19:7 altogether there were about twelve of them.

Gospel

This is Mark’s account of the baptism of Jesus. Our Lord did not need baptism, but as He did with Jewish law, again unnecessary for Him, he obeyed. In other Gospel accounts, John was understandably reluctant to baptise his relative, Jesus, but He insisted. The Holy Spirit and God the Father’s voice came from heaven after our Lord’s baptism (verses 10, 11). Note that John did not preach his message in Jerusalem, but, as was prophesied, in the wilderness.

Mark 1:4-11

1:4 John the baptizer appeared in the wilderness, proclaiming a baptism of repentance for the forgiveness of sins.

1:5 And people from the whole Judean countryside and all the people of Jerusalem were going out to him, and were baptized by him in the river Jordan, confessing their sins.

1:6 Now John was clothed with camel’s hair, with a leather belt around his waist, and he ate locusts and wild honey.

1:7 He proclaimed, “The one who is more powerful than I is coming after me; I am not worthy to stoop down and untie the thong of his sandals.

1:8 I have baptized you with water; but he will baptize you with the Holy Spirit.”

1:9 In those days Jesus came from Nazareth of Galilee and was baptized by John in the Jordan.

1:10 And just as he was coming up out of the water, he saw the heavens torn apart and the Spirit descending like a dove on him.

1:11 And a voice came from heaven, “You are my Son, the Beloved; with you I am well pleased.”

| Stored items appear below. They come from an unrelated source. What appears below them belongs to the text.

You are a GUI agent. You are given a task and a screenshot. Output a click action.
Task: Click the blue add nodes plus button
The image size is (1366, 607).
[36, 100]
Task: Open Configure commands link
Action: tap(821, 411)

I read on a notionally Christian website around 15 years ago that Baptism was not necessary for salvation. Perhaps, in certain cases. However, throughout His life, Jesus went to the temple in Jerusalem, preached in the synagogue in Nazareth and obeyed the religious laws of His time.

He set the example for believers. Why would we not follow it by joining a good church and receiving the Sacraments?